## Begin DOCUMENT SECTION

The presentation given on March 23rd in Rome by Tavseef and colleagues from the TMG – Think Tank for Sustainability.

The solution to the high externalized costs of our agrifood systems is to reduce the externalities through a transformation of agrifood systems into more healthy, equitable, resilient, and sustainable systems.

Agrifood systems are defined as “the entire range of actors, and their interlinked value-adding activities, engaged in the primary production of food and non-food agricultural products, as well as in storage, aggregation, post-harvest handling, transportation, processing, distribution, marketing, disposal and consumption of all food products including those of non-agricultural origin” (FAO 2021, The State of Food and Agriculture).

On one hand, the current agrifood systems are unable to provide nutritious food for a growing population, with very little progress on the Sustainable Development Goal “Zero Hunger” (SDG2). In year 2020, at least 720 million people worldwide were suffering from hunger, which is roughly 161 million more than in 2019. Furthermore, one-third of the world population are still not able to afford an adequate diet. On the other hand, agrifood systems externalize a lot of costs that result from the current models of food production, distribution, and consumption. To illustrate this: the current total global food consumption amounts to a dollar value of 9 trillion USD, however the dollar equivalent value of the current externalities of the food system are estimated to be more than double that value, at 19.8 trillion USD. Among these externalized costs, 7 trillion USD are environmental costs, 11 trillion USD are costs to human life and 1 trillion USD (range 0.2–1.7) are direct economic costs. These numbers mean that food would be thrice as expensive as it is currently, if we were to include all the externalized costs into the pricing system. As a relevant example, the German supermarket chain PENNY recently ran a campaign to sensitize consumers in this regard.

Now, the question that needs an answer is: is the answer to these externalized costs, increasing the selling price of food items? No! The solution to the high externalized costs of our agrifood systems is to reduce the externalities through a transformation of agrifood systems into more healthy, equitable, resilient, and sustainable systems. One such externality is the emission of greenhouse gases from agrifood systems at the farm level and at different stages of the agrifood value chain. CinSOIL aims at reducing these externalized costs of the agrifood system by empowering agrifood companies to inset their carbon emissions at the farm level.

## End DOCUMENT SECTION
## Begin RAW DATA

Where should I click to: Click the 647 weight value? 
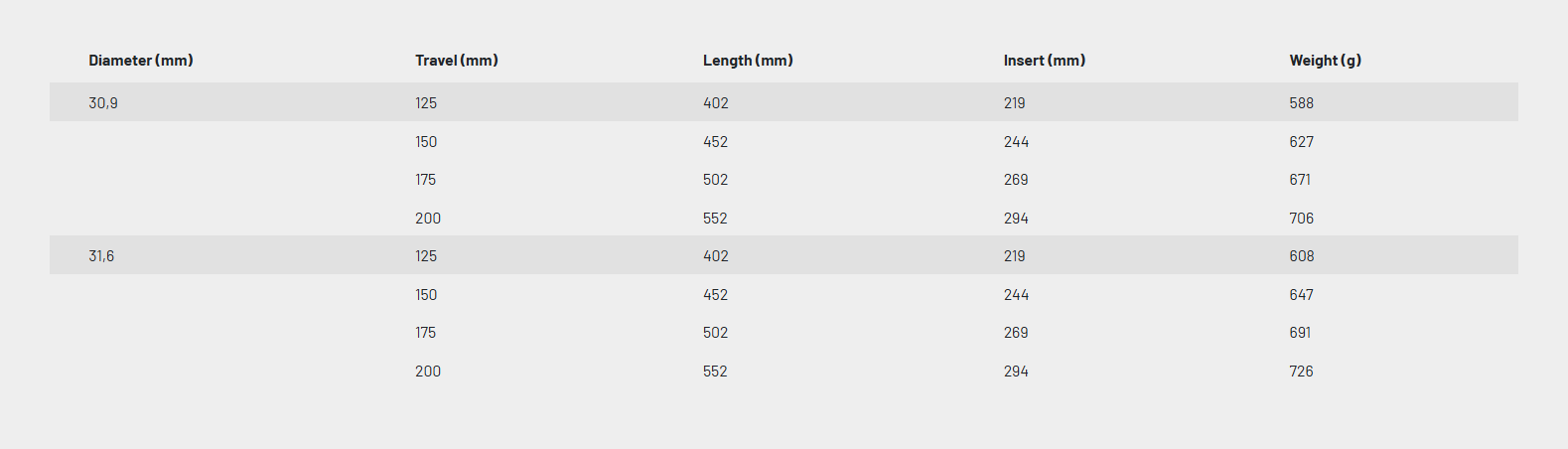click(x=1302, y=295)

## End RAW DATA

• EXERCISE TASK
Translate this sentence from the agrifood systems text into Spanish: "One such externality is the emission of greenhouse gases from agrifood systems at the farm level and at different stages of the agrifood value chain." The data come from a separate source, unrelated to the text.

• ANSWER FOR THIS EXERCISE
Una de esas externalidades es la emisión de gases de efecto invernadero de los sistemas agroalimentarios a nivel de finca y en distintas etapas de la cadena de valor agroalimentaria.